-- PASSAGE FOR REVIEW --

John ConnollyCity of BostonBoston City Council At-Large
Council’s prodding is kids’ gain
The Boston Globe - August 27, 2010 By Scot Lehigh

LONG-TIME observers of the Boston City Council know that members of that august body are usually happiest when pursuing pothole repairs or extending salutations to possible inhabitants of Mars’ second moon.

But Councilor John Connolly has a novel idea: The council could actually play an important role in city affairs by helping make Boston’s schools more responsive to family needs.

Connolly has seen firsthand that the body can accomplish something meaningful. By showing a little gumption in June, councilors got the firefighters to give back some of the windfall an out-to-lunch arbitrator had dropped in their laps.

Now, with the Boston Public Schools and the Boston Teachers Union negotiating a new contract, the at-large councilor wants to bring parents and students to City Hall to share their educational expectations with the council, the Menino administration, school system officials, and the union.

“Students and parents, the people who have the most at stake, are never given a seat at the negotiating table,’’ says Connolly, who chairs the council’s education committee. “So we want them to tell the city decision-makers what they want from our schools.’’

That hearing, whose mid-September date has yet to be finalized, will come at a pivotal moment. The need for sweeping change is apparent, yet it remains unclear whether a system bound like Gulliver by contractual constraints can rise to the challenge.

-- DATA EXTRACTS --

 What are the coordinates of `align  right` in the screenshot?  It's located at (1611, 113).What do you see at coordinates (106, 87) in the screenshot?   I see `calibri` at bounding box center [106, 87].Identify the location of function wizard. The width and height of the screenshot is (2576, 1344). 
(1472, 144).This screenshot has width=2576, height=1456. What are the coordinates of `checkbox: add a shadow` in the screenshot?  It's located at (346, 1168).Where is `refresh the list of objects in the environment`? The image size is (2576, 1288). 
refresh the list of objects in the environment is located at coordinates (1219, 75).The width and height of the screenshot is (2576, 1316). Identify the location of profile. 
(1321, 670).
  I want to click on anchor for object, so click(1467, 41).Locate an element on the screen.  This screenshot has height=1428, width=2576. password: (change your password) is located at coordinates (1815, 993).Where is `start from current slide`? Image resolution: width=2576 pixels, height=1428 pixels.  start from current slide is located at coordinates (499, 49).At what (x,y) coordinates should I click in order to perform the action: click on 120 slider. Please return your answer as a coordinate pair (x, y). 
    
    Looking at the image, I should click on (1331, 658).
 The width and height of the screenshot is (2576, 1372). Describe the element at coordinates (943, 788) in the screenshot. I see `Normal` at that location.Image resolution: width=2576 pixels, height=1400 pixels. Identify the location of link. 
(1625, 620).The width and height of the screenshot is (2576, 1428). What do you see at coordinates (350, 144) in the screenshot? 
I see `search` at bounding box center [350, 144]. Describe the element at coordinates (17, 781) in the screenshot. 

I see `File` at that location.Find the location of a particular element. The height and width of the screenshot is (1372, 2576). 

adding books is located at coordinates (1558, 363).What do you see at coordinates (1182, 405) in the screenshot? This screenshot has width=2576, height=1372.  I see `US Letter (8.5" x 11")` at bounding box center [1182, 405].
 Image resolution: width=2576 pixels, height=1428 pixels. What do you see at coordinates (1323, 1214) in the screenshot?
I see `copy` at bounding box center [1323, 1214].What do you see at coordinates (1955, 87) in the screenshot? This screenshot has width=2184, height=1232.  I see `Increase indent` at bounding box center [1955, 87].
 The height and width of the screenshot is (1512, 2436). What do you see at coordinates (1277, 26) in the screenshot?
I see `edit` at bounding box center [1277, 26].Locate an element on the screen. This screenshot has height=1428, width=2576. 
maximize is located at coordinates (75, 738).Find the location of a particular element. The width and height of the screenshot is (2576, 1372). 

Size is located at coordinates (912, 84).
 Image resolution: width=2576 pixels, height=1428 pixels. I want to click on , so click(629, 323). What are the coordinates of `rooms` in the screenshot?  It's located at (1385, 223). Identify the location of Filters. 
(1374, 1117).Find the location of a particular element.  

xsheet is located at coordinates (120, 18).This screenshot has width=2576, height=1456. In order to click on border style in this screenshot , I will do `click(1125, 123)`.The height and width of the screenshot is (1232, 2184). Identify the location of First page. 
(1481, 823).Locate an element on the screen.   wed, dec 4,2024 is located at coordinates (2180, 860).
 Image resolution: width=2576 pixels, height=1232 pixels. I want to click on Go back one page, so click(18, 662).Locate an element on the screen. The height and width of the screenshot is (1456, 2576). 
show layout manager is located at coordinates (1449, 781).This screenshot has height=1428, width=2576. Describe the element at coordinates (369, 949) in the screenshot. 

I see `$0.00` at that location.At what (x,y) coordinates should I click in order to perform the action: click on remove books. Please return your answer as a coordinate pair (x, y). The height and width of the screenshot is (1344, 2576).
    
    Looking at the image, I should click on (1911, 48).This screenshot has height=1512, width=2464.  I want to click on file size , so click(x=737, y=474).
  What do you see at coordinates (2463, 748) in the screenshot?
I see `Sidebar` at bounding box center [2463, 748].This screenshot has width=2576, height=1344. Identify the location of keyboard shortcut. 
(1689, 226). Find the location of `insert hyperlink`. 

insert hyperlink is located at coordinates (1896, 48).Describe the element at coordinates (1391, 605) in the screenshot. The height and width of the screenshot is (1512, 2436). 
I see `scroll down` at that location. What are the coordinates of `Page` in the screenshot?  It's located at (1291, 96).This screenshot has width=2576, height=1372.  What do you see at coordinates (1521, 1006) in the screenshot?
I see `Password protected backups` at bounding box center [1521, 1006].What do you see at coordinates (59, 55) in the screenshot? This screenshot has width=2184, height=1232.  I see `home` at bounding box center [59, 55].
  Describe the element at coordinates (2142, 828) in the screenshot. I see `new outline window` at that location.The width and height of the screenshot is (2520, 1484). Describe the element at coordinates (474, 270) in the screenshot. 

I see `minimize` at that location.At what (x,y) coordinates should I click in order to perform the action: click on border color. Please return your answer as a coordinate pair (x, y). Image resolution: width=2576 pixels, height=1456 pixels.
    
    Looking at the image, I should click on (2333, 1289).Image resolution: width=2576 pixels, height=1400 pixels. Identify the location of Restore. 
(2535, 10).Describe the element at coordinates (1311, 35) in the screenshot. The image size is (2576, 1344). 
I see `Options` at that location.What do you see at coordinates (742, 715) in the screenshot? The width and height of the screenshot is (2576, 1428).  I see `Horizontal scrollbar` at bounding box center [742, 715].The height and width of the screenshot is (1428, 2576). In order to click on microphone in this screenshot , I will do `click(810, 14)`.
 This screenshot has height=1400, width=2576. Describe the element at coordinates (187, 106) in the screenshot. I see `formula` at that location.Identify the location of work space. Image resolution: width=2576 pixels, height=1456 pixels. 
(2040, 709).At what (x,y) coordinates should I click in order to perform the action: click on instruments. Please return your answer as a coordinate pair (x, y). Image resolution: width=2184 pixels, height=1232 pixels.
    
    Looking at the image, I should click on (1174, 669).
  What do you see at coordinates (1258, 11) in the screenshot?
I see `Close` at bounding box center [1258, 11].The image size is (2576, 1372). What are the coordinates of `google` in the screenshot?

-- ACTIONS TO TAKE --
1 - Check each statement against the Boston City Council column and answer yes or no, quoting the words that decide it: (a) Connolly chairs the council's education committee. (b) The hearing has been set for a finalized date in mid-September. (c) In June, councilors got the firefighters to return part of an arbitrator's windfall.
2 - According to the Boston City Council column, which two parties are negotiating a new contract?
3 - Extend the Boston City Council column past its final sentence.
The data come from a separate source with no connection to the Boston City Council column.

-- TASK-BY-TASK RESULTS --
1 -
(a) Yes: "says Connolly, who chairs the council’s education committee"
(b) No: "That hearing, whose mid-September date has yet to be finalized"
(c) Yes: "By showing a little gumption in June, councilors got the firefighters to give back some of the windfall an out-to-lunch arbitrator had dropped in their laps."

2 - The Boston Public Schools and the Boston Teachers Union.

3 -
Boston Superintendent Carol Johnson, citing the importance of more school time in closing the urban achievement gap, is pushing teachers to work an additional hour a day. “We know that our best teachers routinely put in extra hours and stay later,’’ she says. “We are saying we want to formalize that so it is not just some teachers getting great results.’’

But the union, which has come to expect annual raises as a matter of course, has said its members also need to be paid on a pro-rata basis for any new time they are required to work.

The system can’t afford that in these tight times, says Johnson, who notes that Boston teachers already earn some of the highest pay in the state for one of the shortest contractual days among the nation’s urban districts.

In the past when I’ve argued that teachers should be willing to extend the school day without demanding to be paid for each extra minute, piqued pedagogues have posed this query: Do you know anyone willing to work more without additional pay? So let me answer in advance: Yes. Most private-sector professionals.

The better question is whether BTU teachers will respond like true professionals and embrace a longer day or continue to insist on being paid as though they were assembly-line workers. Sadly, if past is prologue, we should expect the union to fight tenaciously against needed changes while demanding extra money for any it ultimately agrees to. Oh, yes, and then to try to scuttle the very reforms it has supposedly embraced.

The union has gotten away with that sort of behavior too often in the past. And yet, the ground is shifting under the BTU’s feet. About 5,000 students from Boston are already in charter schools. With charter slots slated to double over the next half-decade or so, thousands more of the traditional system’s 56,400 students will soon have other options.

Johnson recognizes the pressure that competition will bring. “The charter schools are routinely offering students more time,’’ she says, adding that when given a choice between a school that lets kids out in the early afternoon and one that keeps them until 4 p.m., most hard-pressed working parents will opt for the latter.

But will the BTU’s myopic leadership, whose old-guard intransigence helped create the momentum for lifting the charter cap, respond to that same reality?

That’s where Connolly’s hearing comes in. If ever a city union needed to hear a loud, insistent message from the public, that union is the BTU. So if you have kids in the Boston schools, or if you care about the system, this will be your opportunity. Make yourself heard.